Challenge / Response login

Some comments bei redLED on #drupal:

01:12 < redLED> "interesting, but not generally applicable"
01:13 < redLED> ssl generates chain of trust warnings if you use it out of context
01:13 < redLED> e.g, without a valid certificate
01:13 < redLED> and without a dedicated IP address
01:13 < redLED> you can't bulk-host SSL on same IP like you do with apache vhosts
01:13 < redLED> the errors will obviously be confusing
01:14 < redLED> valid certs cost $'s, dedicated ip for ssl hosting costs most people $'s
01:14 < redLED> now
01:14 < redLED> what we probably do want to do if we want to improve security
01:14 < redLED> is steal someone's GPL javascript implementation of MD5
01:14 < redLED> then hash the password client-side, on the browser
01:14 < redLED> and then send it for verification

I am not sure the JS idea will be mich better than sending the password. If somebody can get the hash, he will also be able to submit the same http request.

If there is any interest in using a Javascript hashed, challenge-response login which falls back to the plain text arrangement we have now if the browser does not have Javascript enabled, there is well-tested (in use for years) GPL code to do it available from the PHPLIB base library:

http://phplib.sourceforge.net/

+1

Although I agree with killes that this isn't a proper solution, I think it might be useful to at least not send the password plain-text. Yes, this is security through obscurity, but IMHO it's still slightly better than no security at all.

MD5-hashing the password on the client-side offers no security. The only security you can get is by hashing the password-hash concatenated with a random key to prevent replaying the HTTP request. But this gets tricky, as we need to tie the key to the client/session. We can't use cookies, because if an attacker can spy on network traffic, he can retrieve the cookie/session ID too and imitate the client.

I'm not sure if PHP sessions are tied to an IP, but even if they are, there are cases where people might share an IP (e.g. NAT firewalls). Plus, in the case of such a local area network, the chance of someone spying on traffic is often bigger due to misplaced trust.

The complicated SSL mechanism exists for a reason, we should not try and duplicate it.

The patch does not apply anymore.

I am working on a new version of this patch, should be available very soon, if it's not please send me an e-mail.
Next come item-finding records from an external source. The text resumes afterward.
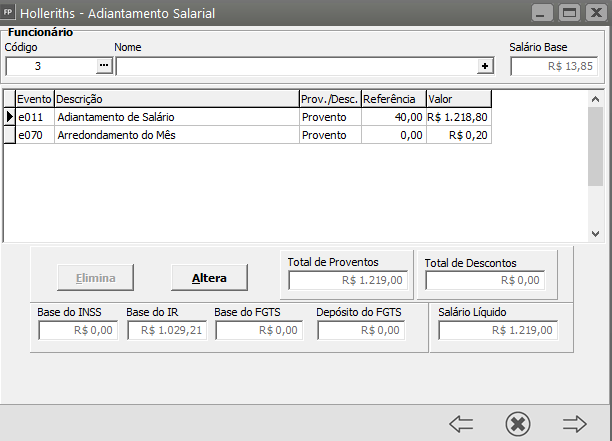Maximize the Holleriths window

(569, 13)

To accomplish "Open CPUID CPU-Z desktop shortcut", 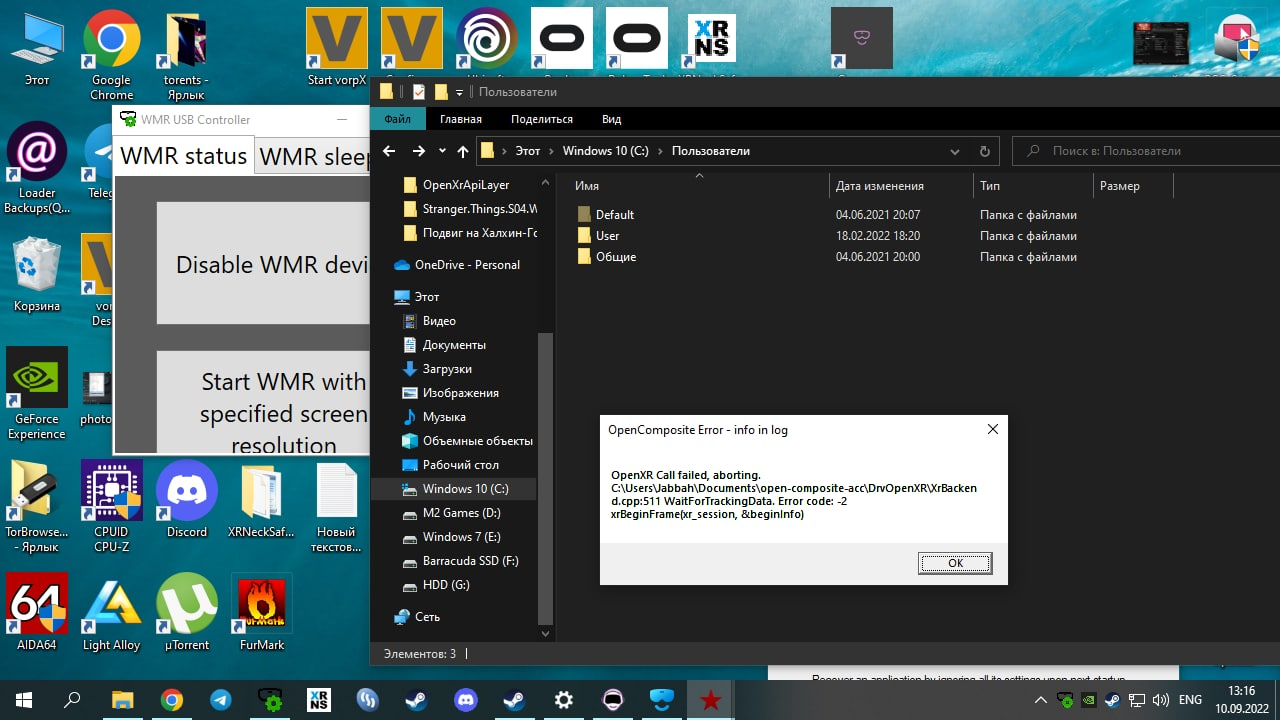I will tap(111, 491).
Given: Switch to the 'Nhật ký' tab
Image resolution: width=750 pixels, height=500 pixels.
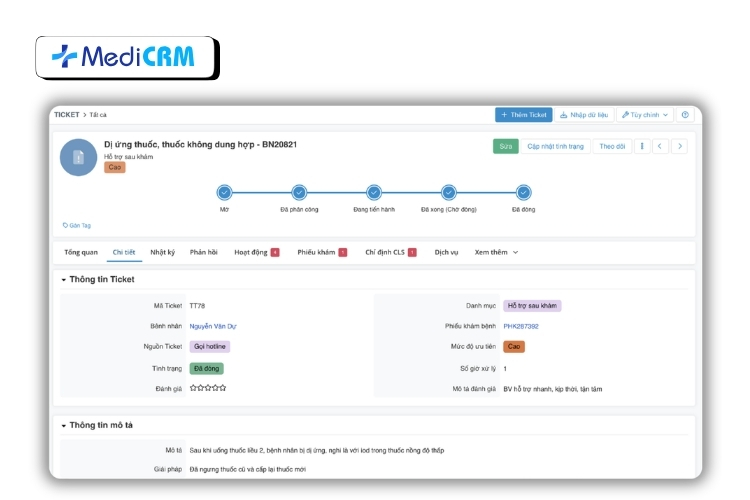Looking at the screenshot, I should click(x=162, y=252).
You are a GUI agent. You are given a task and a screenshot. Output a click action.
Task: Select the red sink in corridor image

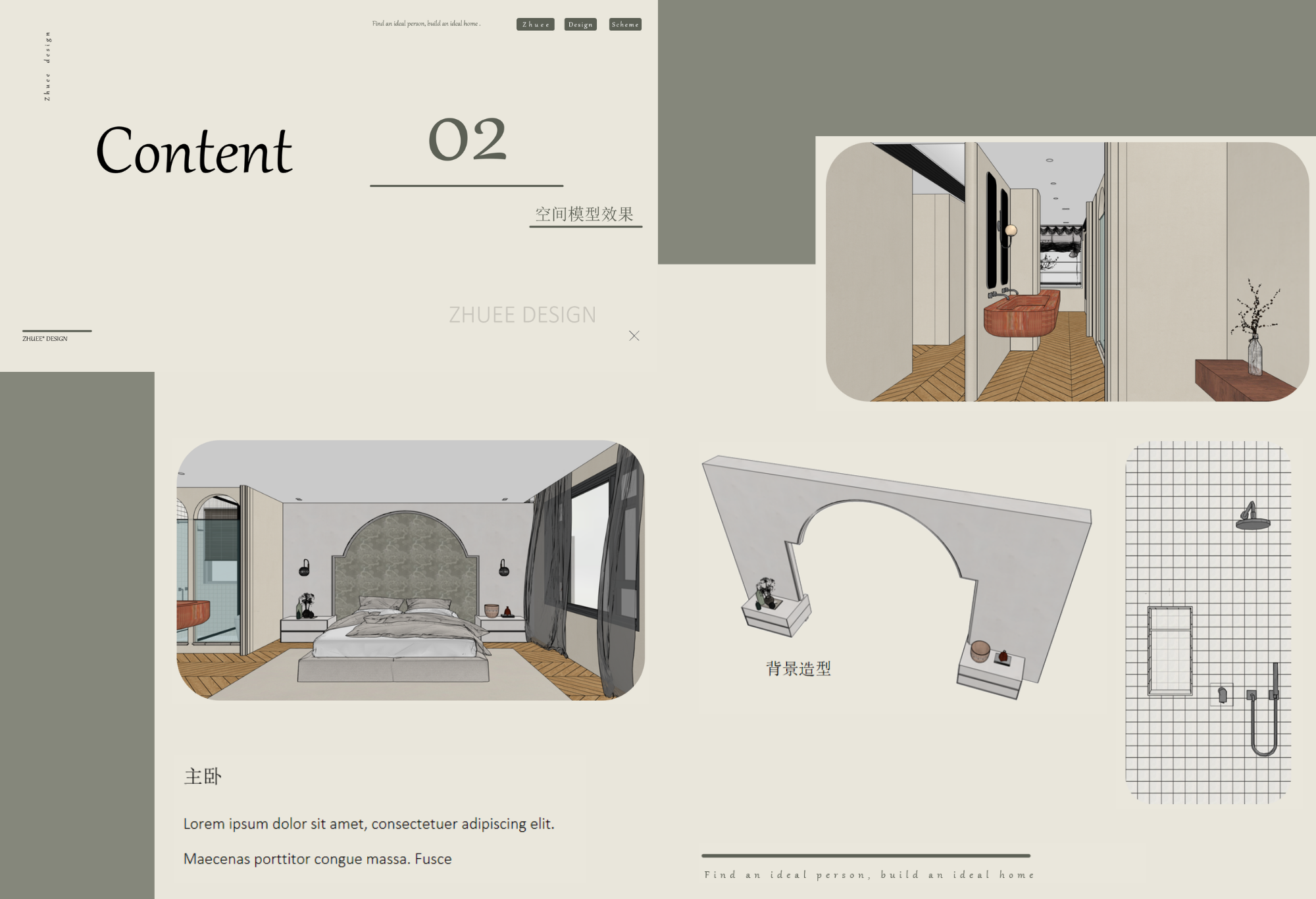[x=1021, y=315]
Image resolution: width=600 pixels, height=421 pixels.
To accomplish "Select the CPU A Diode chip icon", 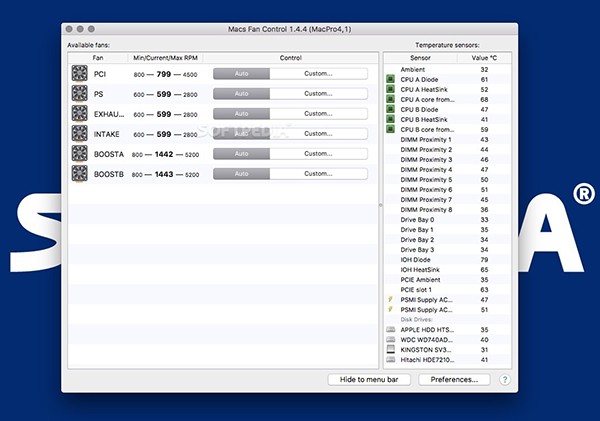I will [x=391, y=79].
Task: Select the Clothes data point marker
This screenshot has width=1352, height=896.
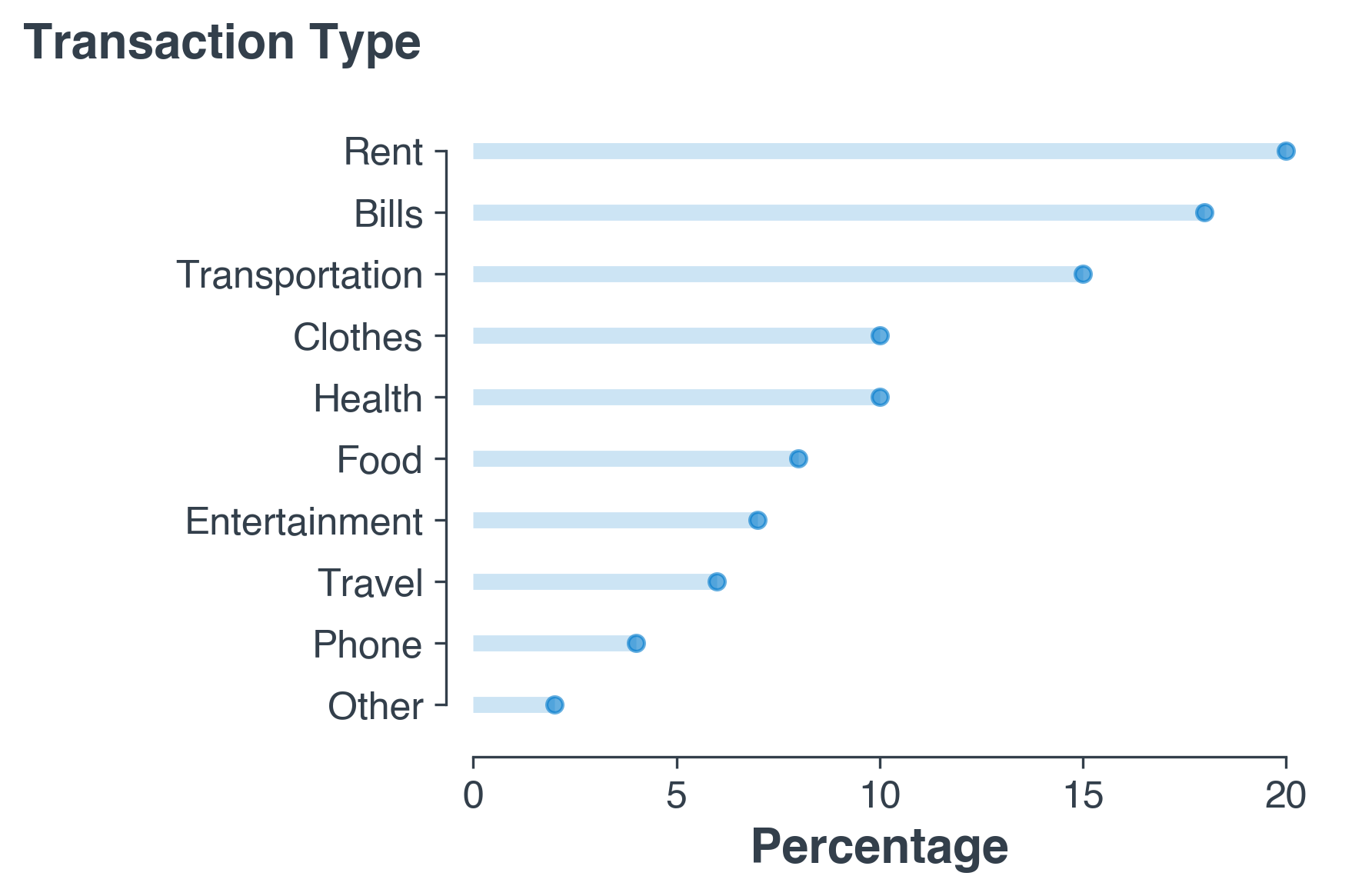Action: 880,335
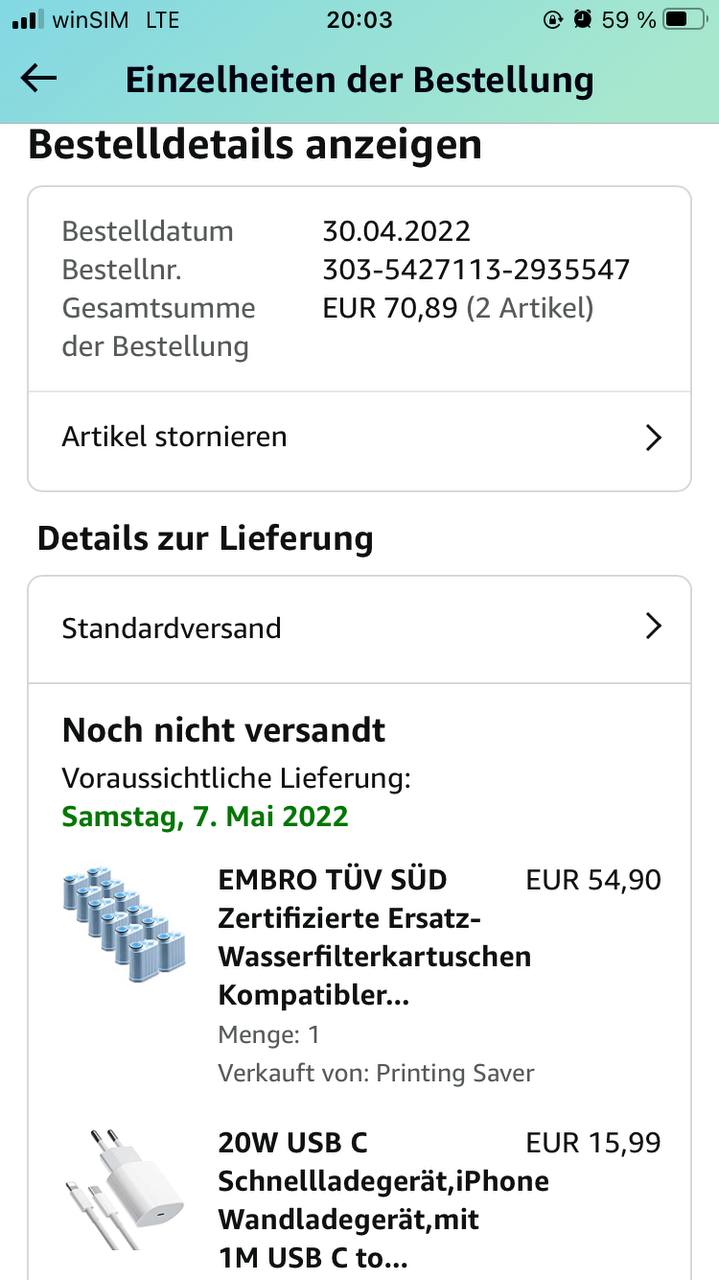Tap the cellular signal strength bars

pos(28,19)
I played around with this patch as well, on my 4.6.x system, and with some tweaking it does work as "intended". However, it only seems to apply to the login pages, which I found less than ideal since user password (and possibly other sensitive information) is sent in clear text in several other pages and forms. For instance, changing your password would still send the password in the clear.

So, with this in mind, I prepared a slightly different "patch" for this, which I've made available at

http://www.ogre.com/tiki-download_file.php?fileId=9

Sorry, it's not using Drupal yet, hopefully soon :-). Note that this patch doesn't change the user module at all, it's all done in the common.inc file instead. I thought this was "cleaner". Let me know what you think.

-- leif

Hey guys,

I am currently using this bit of code in my own web application, still determining whether to use drupal or another CMS ...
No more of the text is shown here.